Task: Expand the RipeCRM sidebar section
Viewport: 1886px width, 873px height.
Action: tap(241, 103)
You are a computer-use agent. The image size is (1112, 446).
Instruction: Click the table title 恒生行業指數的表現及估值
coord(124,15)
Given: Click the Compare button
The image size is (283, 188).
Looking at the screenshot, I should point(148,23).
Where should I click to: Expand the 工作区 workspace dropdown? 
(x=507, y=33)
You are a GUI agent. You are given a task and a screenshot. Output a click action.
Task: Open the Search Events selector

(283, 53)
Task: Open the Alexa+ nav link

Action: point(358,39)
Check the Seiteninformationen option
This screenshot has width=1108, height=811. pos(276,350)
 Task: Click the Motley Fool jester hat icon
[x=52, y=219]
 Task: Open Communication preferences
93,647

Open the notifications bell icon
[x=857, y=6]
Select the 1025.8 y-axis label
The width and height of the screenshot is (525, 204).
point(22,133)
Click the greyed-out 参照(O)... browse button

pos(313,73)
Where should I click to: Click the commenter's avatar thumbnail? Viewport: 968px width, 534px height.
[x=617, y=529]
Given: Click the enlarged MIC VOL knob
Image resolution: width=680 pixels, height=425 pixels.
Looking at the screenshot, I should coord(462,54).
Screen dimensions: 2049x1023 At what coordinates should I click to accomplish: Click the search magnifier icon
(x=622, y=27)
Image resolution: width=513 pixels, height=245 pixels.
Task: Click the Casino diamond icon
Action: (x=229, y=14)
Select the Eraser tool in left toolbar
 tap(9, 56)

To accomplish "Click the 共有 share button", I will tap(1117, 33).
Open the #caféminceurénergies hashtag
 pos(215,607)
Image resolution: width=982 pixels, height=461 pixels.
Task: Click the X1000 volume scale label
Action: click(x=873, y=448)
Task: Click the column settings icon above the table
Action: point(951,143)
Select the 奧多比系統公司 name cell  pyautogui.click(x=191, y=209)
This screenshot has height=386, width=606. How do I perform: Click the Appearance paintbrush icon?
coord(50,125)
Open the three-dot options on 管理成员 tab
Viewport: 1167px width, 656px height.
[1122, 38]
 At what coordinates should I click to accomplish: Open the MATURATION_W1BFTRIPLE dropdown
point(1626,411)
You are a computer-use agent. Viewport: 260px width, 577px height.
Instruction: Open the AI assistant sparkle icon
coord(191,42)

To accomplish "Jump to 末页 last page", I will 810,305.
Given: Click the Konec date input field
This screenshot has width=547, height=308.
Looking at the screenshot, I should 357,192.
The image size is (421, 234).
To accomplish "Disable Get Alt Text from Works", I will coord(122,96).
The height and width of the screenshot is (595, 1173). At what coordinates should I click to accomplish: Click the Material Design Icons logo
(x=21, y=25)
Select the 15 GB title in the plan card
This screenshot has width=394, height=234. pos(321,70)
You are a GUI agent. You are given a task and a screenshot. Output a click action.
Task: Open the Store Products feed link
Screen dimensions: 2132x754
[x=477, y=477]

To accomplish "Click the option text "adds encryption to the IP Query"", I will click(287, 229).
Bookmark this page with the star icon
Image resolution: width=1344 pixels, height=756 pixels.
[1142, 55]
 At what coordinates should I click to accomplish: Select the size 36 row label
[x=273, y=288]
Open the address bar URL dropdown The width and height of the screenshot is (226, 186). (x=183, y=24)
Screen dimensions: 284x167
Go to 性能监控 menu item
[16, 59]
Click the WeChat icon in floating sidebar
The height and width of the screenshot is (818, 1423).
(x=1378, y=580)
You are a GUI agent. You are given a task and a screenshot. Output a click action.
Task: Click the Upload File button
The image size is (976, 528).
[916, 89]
◆ ◆ ◆ ◆
§ **Problem to solve**
Count the rows above that contain the word "dropdown" and reply with the number alone.

§ **Task response**
3